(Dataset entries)
_ _ _ _
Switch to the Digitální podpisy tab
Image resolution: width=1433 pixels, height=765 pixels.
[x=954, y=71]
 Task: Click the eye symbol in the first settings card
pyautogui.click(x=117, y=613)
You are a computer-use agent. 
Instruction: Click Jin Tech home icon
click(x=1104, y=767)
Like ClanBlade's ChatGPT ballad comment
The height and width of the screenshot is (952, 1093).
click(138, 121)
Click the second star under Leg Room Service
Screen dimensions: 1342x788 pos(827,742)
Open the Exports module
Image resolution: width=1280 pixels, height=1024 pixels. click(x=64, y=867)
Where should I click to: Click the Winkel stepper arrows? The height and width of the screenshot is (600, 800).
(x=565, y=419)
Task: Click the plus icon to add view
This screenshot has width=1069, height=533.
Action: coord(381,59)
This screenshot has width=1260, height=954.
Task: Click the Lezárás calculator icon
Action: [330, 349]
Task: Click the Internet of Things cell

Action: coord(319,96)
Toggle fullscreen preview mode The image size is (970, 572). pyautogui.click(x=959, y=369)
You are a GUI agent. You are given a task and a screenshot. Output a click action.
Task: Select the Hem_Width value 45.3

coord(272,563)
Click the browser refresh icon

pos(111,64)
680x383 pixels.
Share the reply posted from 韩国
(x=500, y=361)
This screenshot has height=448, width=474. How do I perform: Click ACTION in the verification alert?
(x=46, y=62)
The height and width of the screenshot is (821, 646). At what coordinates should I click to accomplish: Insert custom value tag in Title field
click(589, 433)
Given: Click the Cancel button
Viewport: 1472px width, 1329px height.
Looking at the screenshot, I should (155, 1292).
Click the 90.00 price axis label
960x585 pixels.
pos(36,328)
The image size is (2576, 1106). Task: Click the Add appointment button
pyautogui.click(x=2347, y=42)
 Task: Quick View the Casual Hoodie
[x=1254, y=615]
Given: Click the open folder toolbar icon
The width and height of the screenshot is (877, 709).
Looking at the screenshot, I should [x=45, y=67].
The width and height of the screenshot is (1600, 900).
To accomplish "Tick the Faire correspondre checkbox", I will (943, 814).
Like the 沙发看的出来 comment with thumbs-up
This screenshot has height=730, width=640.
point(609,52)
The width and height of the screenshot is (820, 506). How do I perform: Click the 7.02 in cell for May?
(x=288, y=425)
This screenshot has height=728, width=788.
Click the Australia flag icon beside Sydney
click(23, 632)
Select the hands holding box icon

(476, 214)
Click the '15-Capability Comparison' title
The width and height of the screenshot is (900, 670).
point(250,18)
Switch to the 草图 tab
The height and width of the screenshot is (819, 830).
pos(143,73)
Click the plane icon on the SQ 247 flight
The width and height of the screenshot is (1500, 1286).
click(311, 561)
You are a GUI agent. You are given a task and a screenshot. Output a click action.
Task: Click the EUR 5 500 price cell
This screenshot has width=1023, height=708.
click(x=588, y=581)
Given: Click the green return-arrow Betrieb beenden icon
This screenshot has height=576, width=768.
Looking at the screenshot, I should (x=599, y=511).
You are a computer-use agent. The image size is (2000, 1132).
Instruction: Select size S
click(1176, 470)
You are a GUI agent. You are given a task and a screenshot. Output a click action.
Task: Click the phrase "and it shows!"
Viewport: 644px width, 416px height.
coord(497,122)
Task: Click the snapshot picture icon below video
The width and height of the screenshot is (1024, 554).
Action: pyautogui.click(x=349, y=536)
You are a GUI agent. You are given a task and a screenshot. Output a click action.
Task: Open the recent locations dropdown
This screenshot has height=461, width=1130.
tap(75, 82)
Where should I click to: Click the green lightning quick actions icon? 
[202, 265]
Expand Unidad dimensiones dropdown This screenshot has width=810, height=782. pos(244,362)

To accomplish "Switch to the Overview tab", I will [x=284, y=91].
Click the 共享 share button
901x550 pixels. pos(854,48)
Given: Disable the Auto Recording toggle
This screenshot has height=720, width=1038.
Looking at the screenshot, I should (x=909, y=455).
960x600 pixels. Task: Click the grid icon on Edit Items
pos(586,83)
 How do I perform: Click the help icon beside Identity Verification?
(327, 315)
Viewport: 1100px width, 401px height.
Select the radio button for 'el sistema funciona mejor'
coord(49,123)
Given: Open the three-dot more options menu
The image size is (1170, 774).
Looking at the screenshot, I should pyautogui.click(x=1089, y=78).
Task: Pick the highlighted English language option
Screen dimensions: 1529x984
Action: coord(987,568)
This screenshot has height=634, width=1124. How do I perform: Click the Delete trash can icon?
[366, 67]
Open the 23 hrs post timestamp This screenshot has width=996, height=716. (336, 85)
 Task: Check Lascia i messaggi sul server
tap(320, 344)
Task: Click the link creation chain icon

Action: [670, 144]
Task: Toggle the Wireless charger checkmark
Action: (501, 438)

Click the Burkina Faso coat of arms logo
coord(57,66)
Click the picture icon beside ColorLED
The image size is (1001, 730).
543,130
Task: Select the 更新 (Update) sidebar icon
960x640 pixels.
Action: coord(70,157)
_ _ _ _
### ASSIGNMENT:
Every line above from the line with "Click the plane icon on the SQ 247 flight" to the line with "Open the 23", both included, must be reproduced exactly, and no other line may appear.

### RESPONSE BOX:
Click the plane icon on the SQ 247 flight
The width and height of the screenshot is (1500, 1286).
click(311, 561)
You are a GUI agent. You are given a task and a screenshot. Output a click action.
Task: Click the EUR 5 500 price cell
This screenshot has width=1023, height=708.
click(x=588, y=581)
Given: Click the green return-arrow Betrieb beenden icon
This screenshot has height=576, width=768.
Looking at the screenshot, I should (x=599, y=511).
You are a computer-use agent. The image size is (2000, 1132).
Instruction: Select size S
click(1176, 470)
You are a GUI agent. You are given a task and a screenshot. Output a click action.
Task: Click the phrase "and it shows!"
Viewport: 644px width, 416px height.
coord(497,122)
Task: Click the snapshot picture icon below video
The width and height of the screenshot is (1024, 554).
Action: pyautogui.click(x=349, y=536)
You are a GUI agent. You are given a task and a screenshot. Output a click action.
Task: Open the recent locations dropdown
This screenshot has height=461, width=1130.
tap(75, 82)
Where should I click to: Click the green lightning quick actions icon? 
[202, 265]
Expand Unidad dimensiones dropdown This screenshot has width=810, height=782. pos(244,362)

To accomplish "Switch to the Overview tab", I will [x=284, y=91].
Click the 共享 share button
901x550 pixels. pos(854,48)
Given: Disable the Auto Recording toggle
This screenshot has height=720, width=1038.
Looking at the screenshot, I should (x=909, y=455).
960x600 pixels. Task: Click the grid icon on Edit Items
pos(586,83)
 How do I perform: Click the help icon beside Identity Verification?
(327, 315)
Viewport: 1100px width, 401px height.
Select the radio button for 'el sistema funciona mejor'
coord(49,123)
Given: Open the three-dot more options menu
The image size is (1170, 774).
Looking at the screenshot, I should pyautogui.click(x=1089, y=78).
Task: Pick the highlighted English language option
Screen dimensions: 1529x984
Action: coord(987,568)
This screenshot has height=634, width=1124. How do I perform: Click the Delete trash can icon?
[366, 67]
Open the 23 hrs post timestamp This screenshot has width=996, height=716. (336, 85)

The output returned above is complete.